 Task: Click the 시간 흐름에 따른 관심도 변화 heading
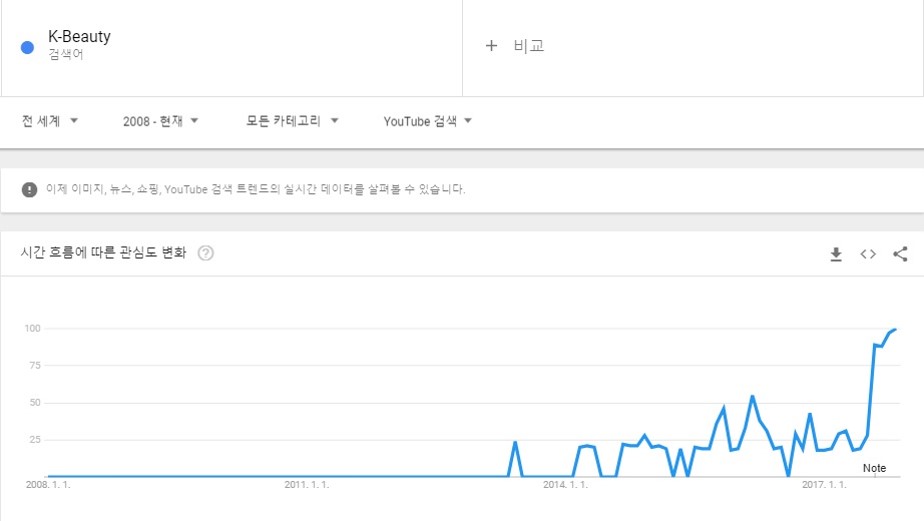pyautogui.click(x=103, y=253)
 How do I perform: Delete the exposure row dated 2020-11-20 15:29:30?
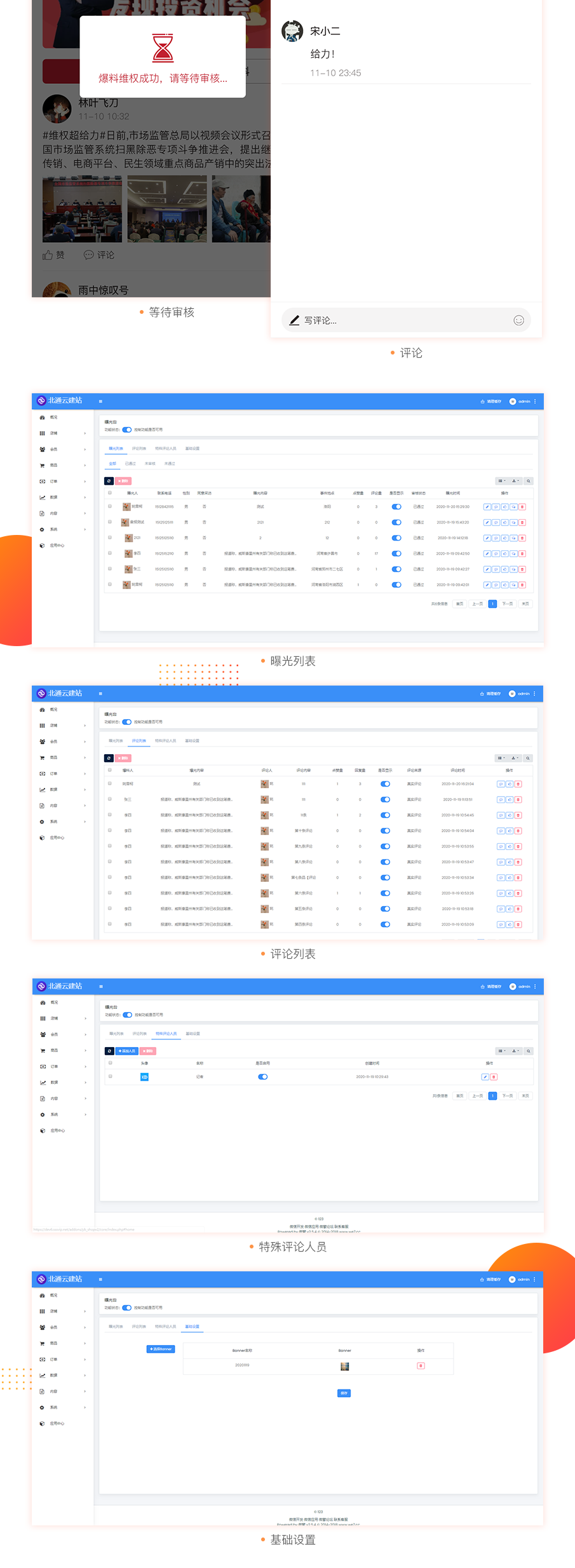pyautogui.click(x=522, y=507)
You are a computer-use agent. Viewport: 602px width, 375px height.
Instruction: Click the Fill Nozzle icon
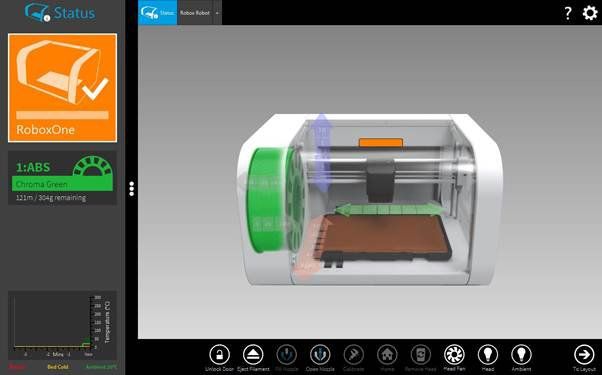click(x=286, y=355)
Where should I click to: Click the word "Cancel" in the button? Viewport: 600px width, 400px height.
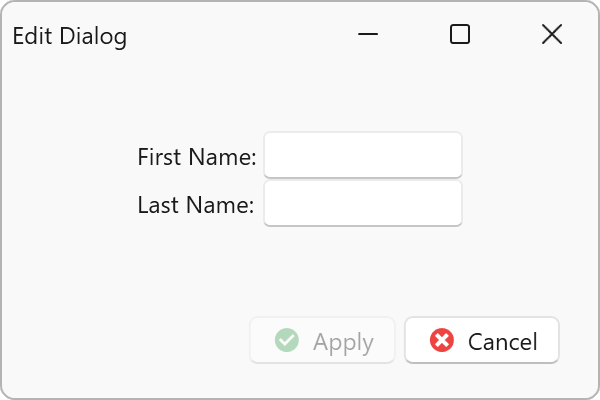[x=503, y=342]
----
▶ Required work: Repeat the lines of the records verbatim, starting at the line containing "Where should I" and stopping after the final line. Images stay out.

▶ Answer to this problem:
Where should I click to: Click the word "Cancel" in the button? Viewport: 600px width, 400px height.
[x=503, y=342]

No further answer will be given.